Obviously originators employ their own form of marketing spin, and provide myriad incentives for doctors to prescribe their latest products. But if we cannot trust medical professionals to adopt a more critical approach and cut through the spin, then I do not think there is much hope that a few tweaks to the patent system will make a big difference.
Perhaps Andrew Christie is right, and there is a good case for excluding entire classes of 'improvements' from patentability, regardless of how impressive or persuasive the evidence of their benefits may be.
Hi Mark
Excellent writeup.
Re "But in that situation, it is surely also more likely that the patent on the improved formulation is defensible"
I am not so sure about this.. Improvement may be very marginal- change from liquid to solid, changes in delivery method etc - patent may still be granted, but possibly, overlap the parent? Are there any case laws on this? Bit of grey area, I think
Hi ak.
It is not possible that doing something taught in the original patent could infringe the follow-up patent. If this were so, then the follow-up patent would be invalid for lack of novelty. If this is what you mean by 'overlap', then it cannot happen. There is a great deal of case law confirming that the basic test for novelty is essentially a 'reverse infringement' test. If following the instructions in a earlier document would infringe the claims of the later patent/application, then those claims are not novel.

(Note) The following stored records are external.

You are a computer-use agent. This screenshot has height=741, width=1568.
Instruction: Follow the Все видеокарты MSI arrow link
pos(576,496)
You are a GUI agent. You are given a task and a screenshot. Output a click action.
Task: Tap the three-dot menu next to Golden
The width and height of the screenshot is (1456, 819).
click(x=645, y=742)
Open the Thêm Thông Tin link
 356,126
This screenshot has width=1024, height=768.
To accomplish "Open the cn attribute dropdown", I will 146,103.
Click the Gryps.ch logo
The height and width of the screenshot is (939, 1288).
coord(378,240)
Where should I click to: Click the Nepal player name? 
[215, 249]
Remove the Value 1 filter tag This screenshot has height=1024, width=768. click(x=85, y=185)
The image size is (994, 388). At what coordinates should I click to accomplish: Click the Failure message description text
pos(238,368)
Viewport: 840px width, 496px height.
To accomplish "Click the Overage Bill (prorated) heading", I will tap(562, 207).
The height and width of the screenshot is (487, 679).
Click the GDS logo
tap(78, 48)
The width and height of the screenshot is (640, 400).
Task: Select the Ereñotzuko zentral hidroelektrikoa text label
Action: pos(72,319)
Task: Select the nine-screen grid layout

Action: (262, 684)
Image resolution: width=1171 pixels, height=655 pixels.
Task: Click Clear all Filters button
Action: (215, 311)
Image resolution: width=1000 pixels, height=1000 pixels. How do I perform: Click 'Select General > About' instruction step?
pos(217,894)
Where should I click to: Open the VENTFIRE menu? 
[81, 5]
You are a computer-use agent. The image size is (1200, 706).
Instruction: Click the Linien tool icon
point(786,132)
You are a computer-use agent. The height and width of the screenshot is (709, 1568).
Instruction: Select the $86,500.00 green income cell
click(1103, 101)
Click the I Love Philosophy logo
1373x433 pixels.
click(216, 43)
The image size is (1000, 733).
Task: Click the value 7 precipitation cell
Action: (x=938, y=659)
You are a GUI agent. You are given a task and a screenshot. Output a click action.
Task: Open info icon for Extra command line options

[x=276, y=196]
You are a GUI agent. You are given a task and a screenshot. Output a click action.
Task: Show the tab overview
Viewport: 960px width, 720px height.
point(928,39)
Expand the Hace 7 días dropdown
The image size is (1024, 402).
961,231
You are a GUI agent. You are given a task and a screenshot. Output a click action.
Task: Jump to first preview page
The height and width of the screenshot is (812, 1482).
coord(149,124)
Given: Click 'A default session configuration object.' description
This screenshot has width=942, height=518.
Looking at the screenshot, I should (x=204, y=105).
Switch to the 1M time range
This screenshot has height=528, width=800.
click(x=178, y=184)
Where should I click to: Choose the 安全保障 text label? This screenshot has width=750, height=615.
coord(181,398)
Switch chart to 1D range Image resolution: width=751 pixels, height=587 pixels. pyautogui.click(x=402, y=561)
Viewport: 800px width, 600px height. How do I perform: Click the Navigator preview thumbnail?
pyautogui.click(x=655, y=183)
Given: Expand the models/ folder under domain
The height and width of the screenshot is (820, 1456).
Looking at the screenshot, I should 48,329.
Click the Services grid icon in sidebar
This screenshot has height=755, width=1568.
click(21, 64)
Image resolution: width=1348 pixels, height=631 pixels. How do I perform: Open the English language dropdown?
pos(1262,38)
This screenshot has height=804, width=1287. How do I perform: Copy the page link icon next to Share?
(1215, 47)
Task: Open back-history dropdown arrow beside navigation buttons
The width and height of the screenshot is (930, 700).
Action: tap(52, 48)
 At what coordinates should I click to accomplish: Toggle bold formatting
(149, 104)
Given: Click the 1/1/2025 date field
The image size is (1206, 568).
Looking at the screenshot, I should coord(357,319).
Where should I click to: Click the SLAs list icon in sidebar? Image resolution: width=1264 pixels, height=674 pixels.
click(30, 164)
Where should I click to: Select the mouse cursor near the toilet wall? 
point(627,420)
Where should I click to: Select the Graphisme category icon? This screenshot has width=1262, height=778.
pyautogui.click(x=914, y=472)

If there is a difference, however marginal, then you are right that it is possible that a patent may be granted. But marginal changes that provide no substantial advantages may not be considered inventive. Even so, if there is no substantial advantage, then there is no apparent reason why people should not just continue to use the original, unmodified, product.
It is likely that pharmaceutical companies sometimes use marketing techniques to try to convince consumers, and the doctors who prescribe their drugs, that they really need to move on to the 'new, improved' product, when actually they are not going to see any improvement in outcomes.
I think it would be unfortunate to tinker with the patent system in order to solve a problem which really results from educated professionals being overly susceptible to marketing. But, as Professor Christie argues, there is a case to be made for doing so.